Senior Python Engineer, DataHub Ingestion Framework
Palo Alto, California, United States
Full Time Senior-level / Expert USD 225K - 300K
DataHub, built by Acryl Data, is an AI & Data Context Platform adopted by over 3,000 enterprises, including Apple, CVS Health, Netflix, and Visa. Innovated jointly with a thriving open-source community of 13,000+ members, DataHub's metadata graph provides in-depth context of AI and data assets with best-in-class scalability and extensibility.

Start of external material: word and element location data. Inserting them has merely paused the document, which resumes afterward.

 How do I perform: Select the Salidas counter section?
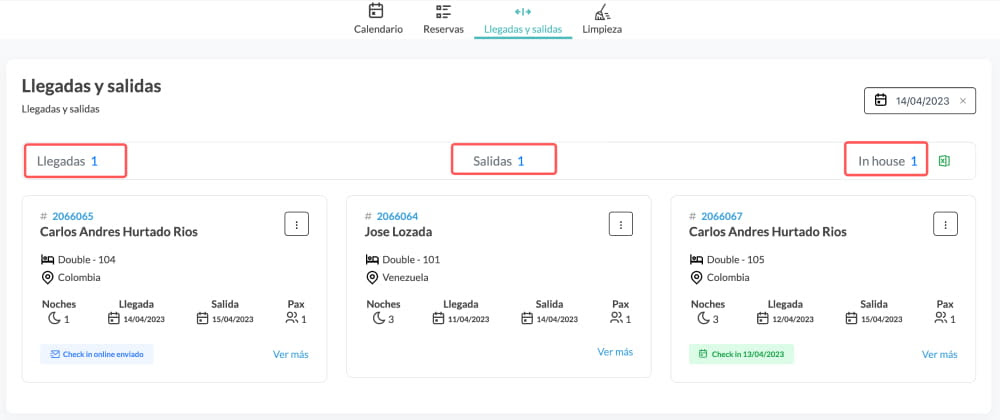click(504, 159)
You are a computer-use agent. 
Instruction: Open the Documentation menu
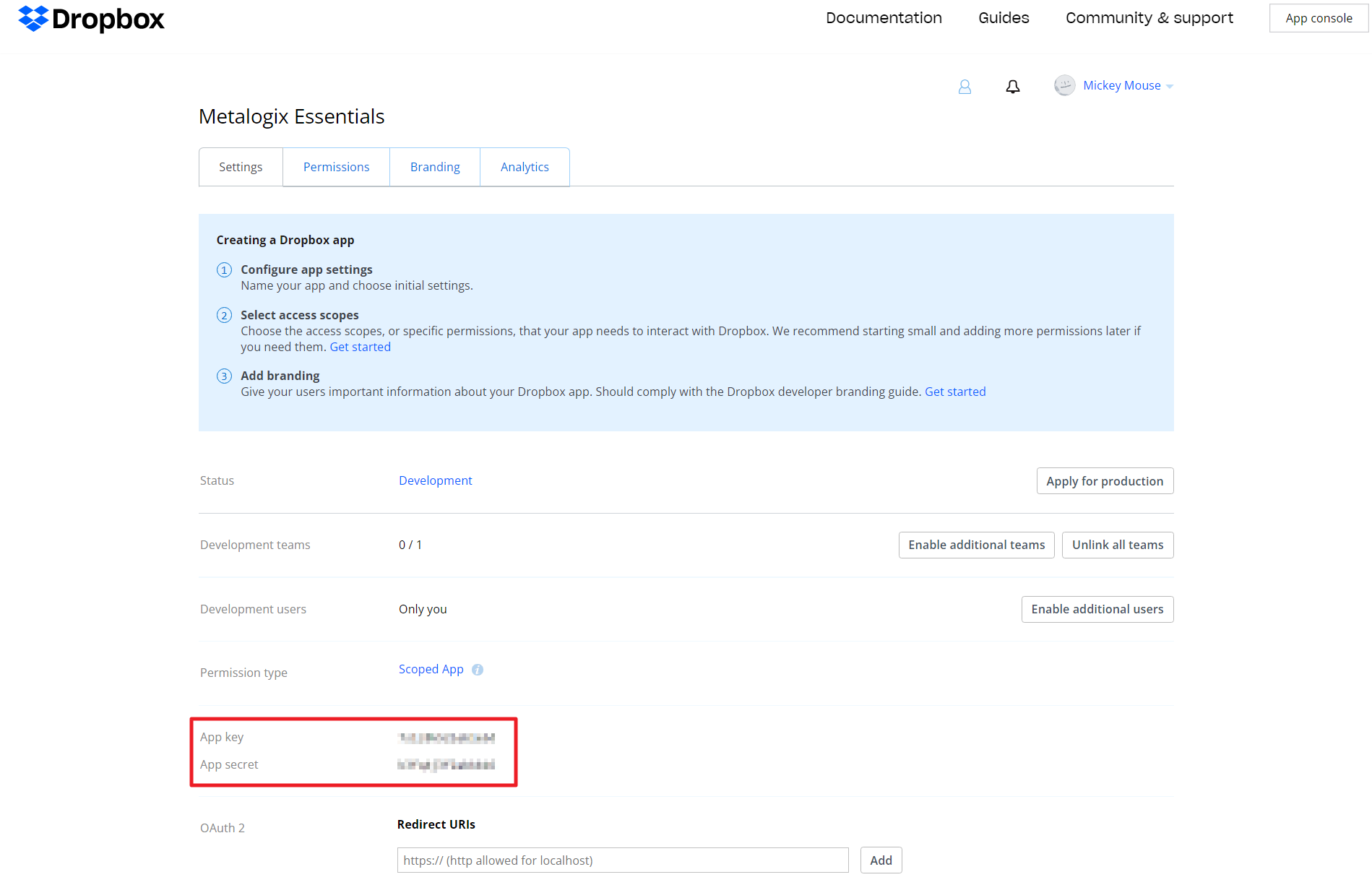tap(884, 17)
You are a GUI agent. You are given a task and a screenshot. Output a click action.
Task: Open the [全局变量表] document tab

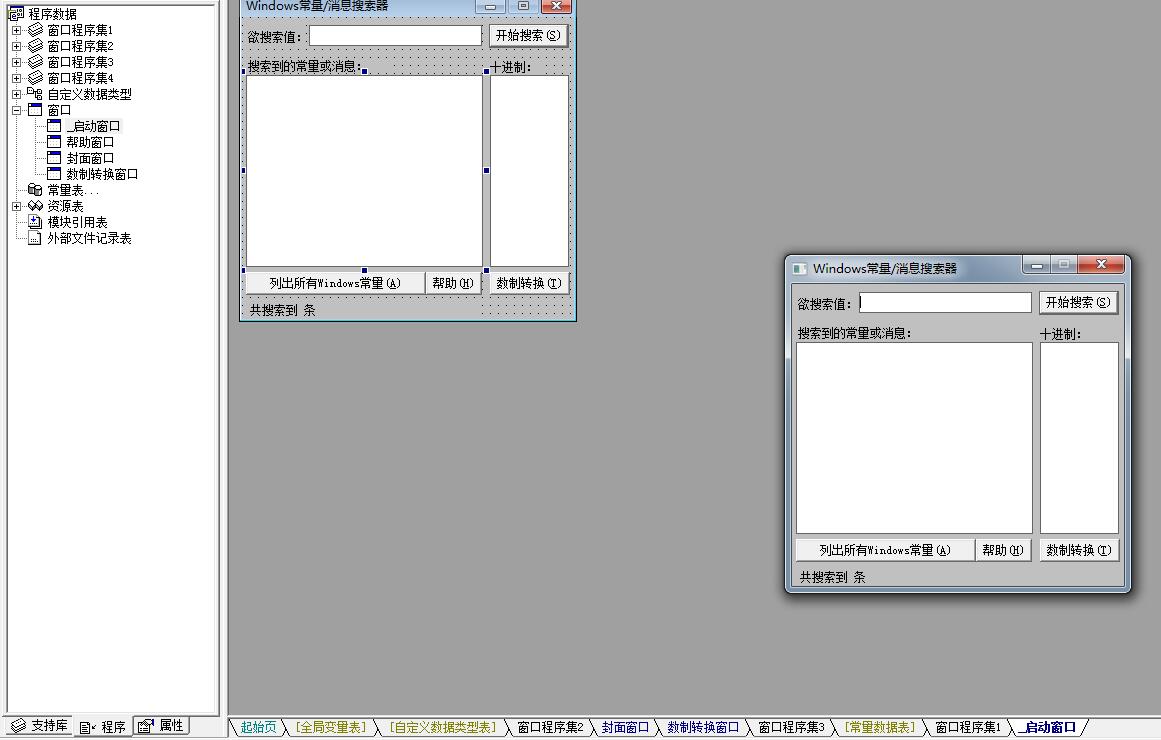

The company's enterprise SaaS offering, DataHub Cloud, delivers a fully managed solution with AI-powered discovery, observability, and governance capabilities. Organizations rely on DataHub solutions to accelerate time-to-value from their data investments, ensure AI system reliability, and implement unified governance, enabling AI & data to work together and bring order to data chaos.
The Challenge
As AI and data products become business-critical, enterprises face a metadata crisis:
- No unified way to track the complex data supply chain feeding AI systems
- Engineering teams struggling with data discovery, lineage, and governance
- Organizations needing machine-scale metadata management, not just human-browsable catalogs
Why This Matters
This is where infrastructure meets impact. The metadata layer you'll build will directly power the next generation of AI systems at massive scale. Your code will determine how safely and effectively thousands of organizations deploy AI, affecting millions of users worldwide.
The Role
We're looking for an exceptional Python engineer to lead development of DataHub's ingestion framework – the core that connects diverse data systems and powers our metadata collection capabilities.
You'll Build
- Scalable, fault-tolerant ingestion systems for enterprise-scale metadata
- Clean, intuitive APIs for our connector ecosystem
- Event-driven architectures for real-time metadata processing
- Schema mapping between diverse systems and DataHub's unified model
- Versioning systems for AI assets (training data, model weights, embeddings)
You Have
- 4+ years building production-grade distributed systems
- Advanced Python expertise with a focus on API design
- Experience with high-scale data processing or integration frameworks
- Strong systems knowledge and distributed architecture experience
- A track record of solving complex technical challenges
Bonus Points
- Experience with DataHub or similar metadata/ETL frameworks (Airflow, Airbyte, dbt)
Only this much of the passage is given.